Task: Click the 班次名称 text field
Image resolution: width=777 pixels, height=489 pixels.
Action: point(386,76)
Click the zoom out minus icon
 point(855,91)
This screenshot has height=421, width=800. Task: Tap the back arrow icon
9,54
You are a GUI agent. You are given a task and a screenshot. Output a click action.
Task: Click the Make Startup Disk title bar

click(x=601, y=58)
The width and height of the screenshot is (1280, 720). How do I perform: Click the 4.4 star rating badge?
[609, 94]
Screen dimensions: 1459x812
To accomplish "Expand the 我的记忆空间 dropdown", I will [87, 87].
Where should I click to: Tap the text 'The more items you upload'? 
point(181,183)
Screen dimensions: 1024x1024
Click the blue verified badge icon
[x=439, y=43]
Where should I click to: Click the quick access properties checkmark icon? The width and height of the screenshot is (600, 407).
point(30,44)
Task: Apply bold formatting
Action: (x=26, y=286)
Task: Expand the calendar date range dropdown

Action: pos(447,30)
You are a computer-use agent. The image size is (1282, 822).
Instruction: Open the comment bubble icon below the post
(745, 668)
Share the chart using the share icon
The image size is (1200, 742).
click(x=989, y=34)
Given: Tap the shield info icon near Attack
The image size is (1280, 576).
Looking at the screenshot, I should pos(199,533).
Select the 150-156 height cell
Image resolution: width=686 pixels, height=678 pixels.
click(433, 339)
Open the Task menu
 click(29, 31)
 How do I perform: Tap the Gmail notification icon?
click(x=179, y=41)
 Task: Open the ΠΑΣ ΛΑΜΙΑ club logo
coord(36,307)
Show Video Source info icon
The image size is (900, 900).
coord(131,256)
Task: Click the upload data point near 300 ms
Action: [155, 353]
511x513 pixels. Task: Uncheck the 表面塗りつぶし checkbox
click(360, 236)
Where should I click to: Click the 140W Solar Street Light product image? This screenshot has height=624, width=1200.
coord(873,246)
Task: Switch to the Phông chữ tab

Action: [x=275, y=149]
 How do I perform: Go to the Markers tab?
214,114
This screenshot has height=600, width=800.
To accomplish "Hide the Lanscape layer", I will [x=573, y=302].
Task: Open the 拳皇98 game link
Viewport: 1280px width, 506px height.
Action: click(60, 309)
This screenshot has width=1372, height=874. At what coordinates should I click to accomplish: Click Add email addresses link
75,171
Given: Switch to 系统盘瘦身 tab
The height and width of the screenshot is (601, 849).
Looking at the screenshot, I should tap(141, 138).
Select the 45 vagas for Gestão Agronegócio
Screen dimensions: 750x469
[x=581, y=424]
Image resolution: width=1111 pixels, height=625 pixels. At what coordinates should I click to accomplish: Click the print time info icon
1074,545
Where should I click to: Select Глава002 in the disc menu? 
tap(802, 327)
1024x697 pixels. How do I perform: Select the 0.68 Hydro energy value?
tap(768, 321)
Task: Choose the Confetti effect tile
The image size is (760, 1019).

##############################

### What to do
From the entries above, extract every line where the word "will" appears.

### Your response
To accomplish "Expand the 我的记忆空间 dropdown", I will [87, 87].
To accomplish "Hide the Lanscape layer", I will [x=573, y=302].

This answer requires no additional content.